Protein Folding -- Predicting Structure And Function

Exhaustive Search Techniques

Now, you may be saying to yourself "since proteins fold themselves into an optimal conformation in nature, finding the optimal fold for a protein should be a simple matter of using a computer to try all possible conformations and then pick out the optimal fold".

Simple in concept and simple to implement as a computer program, but not simple for even the fastest computers on earth to solve because there are just too many combinations of conformations to test. The runtime complexity to fold even a simple abstract protein only 10 amino acids long is 5**10 comparisons. Given that each comparison requires a microsecond to complete, 30 years will be required to find an admisible optimal protein fold.

And that's just a simple abstract protein only 10 amino acids in length!

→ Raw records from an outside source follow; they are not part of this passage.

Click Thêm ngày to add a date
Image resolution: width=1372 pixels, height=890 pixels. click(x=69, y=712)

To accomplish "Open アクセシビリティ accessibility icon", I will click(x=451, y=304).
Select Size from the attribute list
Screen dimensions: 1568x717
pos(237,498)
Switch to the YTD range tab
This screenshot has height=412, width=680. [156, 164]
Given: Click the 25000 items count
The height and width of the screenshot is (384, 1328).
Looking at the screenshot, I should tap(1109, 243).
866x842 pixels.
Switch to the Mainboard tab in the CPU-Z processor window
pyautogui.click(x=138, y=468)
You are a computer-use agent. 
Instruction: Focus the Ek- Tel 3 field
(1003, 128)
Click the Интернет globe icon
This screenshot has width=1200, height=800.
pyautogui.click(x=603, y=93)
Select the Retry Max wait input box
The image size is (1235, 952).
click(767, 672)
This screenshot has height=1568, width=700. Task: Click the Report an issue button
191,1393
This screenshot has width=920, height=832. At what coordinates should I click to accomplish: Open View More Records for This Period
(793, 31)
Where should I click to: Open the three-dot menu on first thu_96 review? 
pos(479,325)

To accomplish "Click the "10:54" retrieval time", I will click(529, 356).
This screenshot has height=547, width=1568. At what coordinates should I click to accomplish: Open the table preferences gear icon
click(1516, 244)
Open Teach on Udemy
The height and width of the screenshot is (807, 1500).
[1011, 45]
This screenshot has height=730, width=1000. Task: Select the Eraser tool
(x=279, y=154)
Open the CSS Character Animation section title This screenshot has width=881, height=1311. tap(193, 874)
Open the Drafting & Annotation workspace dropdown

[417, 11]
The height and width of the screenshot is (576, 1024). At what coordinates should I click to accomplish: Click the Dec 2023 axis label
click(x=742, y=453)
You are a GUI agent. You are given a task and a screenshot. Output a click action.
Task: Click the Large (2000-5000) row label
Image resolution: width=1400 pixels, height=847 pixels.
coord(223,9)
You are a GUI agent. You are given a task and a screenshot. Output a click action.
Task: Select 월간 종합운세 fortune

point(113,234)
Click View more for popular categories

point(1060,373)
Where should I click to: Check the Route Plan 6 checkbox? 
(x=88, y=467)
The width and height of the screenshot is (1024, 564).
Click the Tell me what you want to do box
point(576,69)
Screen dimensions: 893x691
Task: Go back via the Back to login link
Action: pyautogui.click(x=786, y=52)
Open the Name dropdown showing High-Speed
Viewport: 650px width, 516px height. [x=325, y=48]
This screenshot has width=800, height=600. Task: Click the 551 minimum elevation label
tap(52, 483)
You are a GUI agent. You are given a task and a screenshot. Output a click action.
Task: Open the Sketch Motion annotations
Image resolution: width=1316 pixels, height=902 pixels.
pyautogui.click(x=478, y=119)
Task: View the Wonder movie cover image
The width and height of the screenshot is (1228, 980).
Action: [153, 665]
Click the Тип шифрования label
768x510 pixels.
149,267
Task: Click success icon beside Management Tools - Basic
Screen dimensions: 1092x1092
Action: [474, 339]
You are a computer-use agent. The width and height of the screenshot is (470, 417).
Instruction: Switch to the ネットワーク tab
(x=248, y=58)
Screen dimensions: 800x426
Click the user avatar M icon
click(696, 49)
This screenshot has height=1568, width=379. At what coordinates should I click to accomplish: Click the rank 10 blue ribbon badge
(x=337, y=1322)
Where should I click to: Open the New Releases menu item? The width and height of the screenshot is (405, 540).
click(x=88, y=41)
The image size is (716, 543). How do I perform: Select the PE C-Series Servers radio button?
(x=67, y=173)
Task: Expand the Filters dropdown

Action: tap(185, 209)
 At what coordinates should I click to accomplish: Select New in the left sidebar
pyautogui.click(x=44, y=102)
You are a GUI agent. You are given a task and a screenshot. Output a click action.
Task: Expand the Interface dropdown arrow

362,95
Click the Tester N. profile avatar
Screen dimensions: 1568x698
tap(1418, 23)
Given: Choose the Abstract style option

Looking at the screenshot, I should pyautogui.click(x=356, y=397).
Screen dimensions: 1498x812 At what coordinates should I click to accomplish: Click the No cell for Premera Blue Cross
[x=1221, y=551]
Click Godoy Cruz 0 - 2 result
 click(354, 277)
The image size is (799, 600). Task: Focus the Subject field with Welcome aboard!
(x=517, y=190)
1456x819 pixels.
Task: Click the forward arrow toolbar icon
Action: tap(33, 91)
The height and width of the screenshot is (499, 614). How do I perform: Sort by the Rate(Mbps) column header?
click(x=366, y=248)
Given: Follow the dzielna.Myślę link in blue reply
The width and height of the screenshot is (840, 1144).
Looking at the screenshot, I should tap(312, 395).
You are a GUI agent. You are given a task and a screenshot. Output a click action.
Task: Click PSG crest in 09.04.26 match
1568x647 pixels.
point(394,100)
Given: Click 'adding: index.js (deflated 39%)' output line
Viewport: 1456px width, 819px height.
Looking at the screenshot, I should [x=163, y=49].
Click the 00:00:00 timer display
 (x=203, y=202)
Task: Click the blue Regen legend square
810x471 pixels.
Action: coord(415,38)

Using exhaustive search, the time required to find the optimal conformation for a decent sized human protein would require more time than in the current age of the universe. More intelligent methods must be discovered to break down the complexity of these folding problems.

Enter The Genetic Algorithm

Since we can't expect to use exhaustive search techniques or admissible heuristics to solve this problem, many research efforts have turned to the genetic algorithm to find optimal solutions. In this role, genetic algorithms serve as smart search procedures while also incorporating a learning mechanism for enriching the search space. And these smart search techniques have been shown to converge on solutions in far less time than canonical search techniques.

The problem is that there is no free lunch. Unlike exhaustive search techniques, genetic algorithms utilize non-admissible heuristics and thus cannot gaurentee polynomial time solutions... and even if a GA arrived at the optimal solution, it wouldn't know that the solution is optimal because it hasn't examined all of the conformations possible. Gaurenteeing a solution is tantemount to saying that you know the optimal solution's fitness value ahead of time. But since fitness relies on structure, you would have to know the structure ahead of time as well. Clearly this is contradictory.

This is the so-called "termination problem" in GAs, and is also an unsolved problem.

Project Goals

The goals of my thesis project are thus twofold:

Reduce the search space so as to find more optimal or near-optimal solutions. A major difficiency of conventional GA approaches is that they spend a lot of time searching the erroneous parts of the solution space. My GA approach eliminates invalid folds so that more energy is applied to searching spaces that have a greater likelyhood of containing solutions. The solution space is reduced in size until an optimal, or set of optimal solutions, is found.
Solve the termination problem. Clearly we need to know the one optimal solution (if it exists) when we see it. This is not an easy problem to solve and is addressed by accepting results that are within a certain percentage of the theoretical optimal.

Performance Goals

The performance goal for this system is to fold a 10,000 amino-acid chain in low-order polynomial time, making the program a useful starting point for predicting realistic protein structures. Experiments conducted in "blocks world domains" where the proteins are only a few dozen amino acids long are totally unacceptable.

To verify that this scheme works in polynomial time, we will compare the theoretical worst-case performance of a theoretical exhaustive search approach against the experimental results obtained by the project. We will assume that the theoretical model uses atomic operations that require a microsecond to complete (which is quite generous). If we assume that one operation requires one microsecond then an exhaustive search approach should require 5**n search comparisons where n is the length of the protein in amino acids.

Now we choose a protein string length that would make the folding experiment intractible for practical purposes. A protein with a mere 25 amino acids requires 5**25 microseconds or 298023223876.9 seconds. That's about 94,502 years. If the GA approach to protein folding manages to terminate with the optimal solution (question - how do we know the optimal solution if we can't use an exhaustive search technique?) then we know that the system is running within polynomial time.